The “buy local” movement has sparked a corollary trend: the movement to create local stock exchanges. Instead of investing in a faceless conglomerate or a mutual fund’s grab-bag of shares, people could buy into businesses they know and trade with, strengthening their local economies while bolstering their financial nest eggs.
Local stock markets were common in the U.S. during the industrial era of the late 1800s. Banks, as they do today, had a shady reputation and people wanted a way to put their money into more tangible things – like businesses they knew.
Nowadays, establishing a truly local stock exchange is so complicated that no one has done it yet – although a growing number of groups and individuals are investigating ways to chip away at the myriad regulatory obstacles.

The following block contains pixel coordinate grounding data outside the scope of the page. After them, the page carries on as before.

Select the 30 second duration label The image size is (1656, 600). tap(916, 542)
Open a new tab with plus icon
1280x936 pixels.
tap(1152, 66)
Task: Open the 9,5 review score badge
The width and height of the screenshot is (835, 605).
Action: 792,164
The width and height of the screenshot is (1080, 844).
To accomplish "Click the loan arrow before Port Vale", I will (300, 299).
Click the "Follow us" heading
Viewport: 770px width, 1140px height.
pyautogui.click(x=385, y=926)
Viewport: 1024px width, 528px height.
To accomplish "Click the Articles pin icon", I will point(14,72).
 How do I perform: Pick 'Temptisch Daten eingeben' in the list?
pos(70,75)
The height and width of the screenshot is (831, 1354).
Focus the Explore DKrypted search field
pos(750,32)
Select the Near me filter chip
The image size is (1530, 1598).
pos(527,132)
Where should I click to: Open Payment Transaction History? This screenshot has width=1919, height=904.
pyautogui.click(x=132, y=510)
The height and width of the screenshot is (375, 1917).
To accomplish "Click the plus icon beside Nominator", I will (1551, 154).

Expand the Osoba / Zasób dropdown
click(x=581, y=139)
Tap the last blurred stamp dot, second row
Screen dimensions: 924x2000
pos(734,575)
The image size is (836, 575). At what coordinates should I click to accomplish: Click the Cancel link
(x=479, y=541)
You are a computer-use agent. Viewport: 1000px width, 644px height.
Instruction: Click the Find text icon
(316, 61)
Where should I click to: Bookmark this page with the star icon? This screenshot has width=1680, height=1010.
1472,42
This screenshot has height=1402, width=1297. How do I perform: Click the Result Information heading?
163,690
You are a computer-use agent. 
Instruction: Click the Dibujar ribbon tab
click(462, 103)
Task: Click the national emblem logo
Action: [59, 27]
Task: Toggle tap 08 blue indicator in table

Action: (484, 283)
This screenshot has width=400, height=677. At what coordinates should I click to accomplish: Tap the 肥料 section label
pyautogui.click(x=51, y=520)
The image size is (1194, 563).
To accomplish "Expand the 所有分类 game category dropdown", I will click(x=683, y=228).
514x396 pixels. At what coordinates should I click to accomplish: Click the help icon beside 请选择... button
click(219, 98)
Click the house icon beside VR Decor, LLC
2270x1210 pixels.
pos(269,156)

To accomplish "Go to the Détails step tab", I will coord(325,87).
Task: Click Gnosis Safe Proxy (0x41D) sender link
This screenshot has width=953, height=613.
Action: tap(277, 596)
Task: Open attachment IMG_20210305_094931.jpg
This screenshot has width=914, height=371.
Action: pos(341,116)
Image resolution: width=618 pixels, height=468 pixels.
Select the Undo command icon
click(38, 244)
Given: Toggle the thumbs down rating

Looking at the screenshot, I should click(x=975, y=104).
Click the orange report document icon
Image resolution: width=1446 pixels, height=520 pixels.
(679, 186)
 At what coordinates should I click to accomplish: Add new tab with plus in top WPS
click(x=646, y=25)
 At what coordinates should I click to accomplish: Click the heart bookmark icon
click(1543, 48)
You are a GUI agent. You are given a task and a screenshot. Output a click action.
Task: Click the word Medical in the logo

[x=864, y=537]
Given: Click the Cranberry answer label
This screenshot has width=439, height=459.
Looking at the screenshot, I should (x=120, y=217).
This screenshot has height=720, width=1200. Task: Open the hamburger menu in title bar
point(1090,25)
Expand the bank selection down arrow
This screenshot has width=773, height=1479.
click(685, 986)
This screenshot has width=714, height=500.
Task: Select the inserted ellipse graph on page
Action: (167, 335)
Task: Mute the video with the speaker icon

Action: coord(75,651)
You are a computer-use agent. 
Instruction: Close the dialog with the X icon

Because stock markets are rife with the possibility of fraud, the federal Securities and Exchange Commission allows them only by special permission. Getting that permission involves proving that an exchange has mechanisms to ensure the legitimacy of ventures offering stock, that investors have the means to sell their holdings readily, and that the technological and administrative infrastructure exists to manage it all efficiently, among a tangle of other regulations.
The 2012 federal JOBS Act opened a door to eBay-like portals for crowd-funding stocks. Meanwhile, more than a dozen states, including Georgia, Alabama and Kansas, have revised their own securities laws in ways that could make local stock sales possible. At this writing, Michigan is poised to pass legislation that would create an in-state stock market. If the SEC approves it, other states will follow and local exchanges won’t be far behind.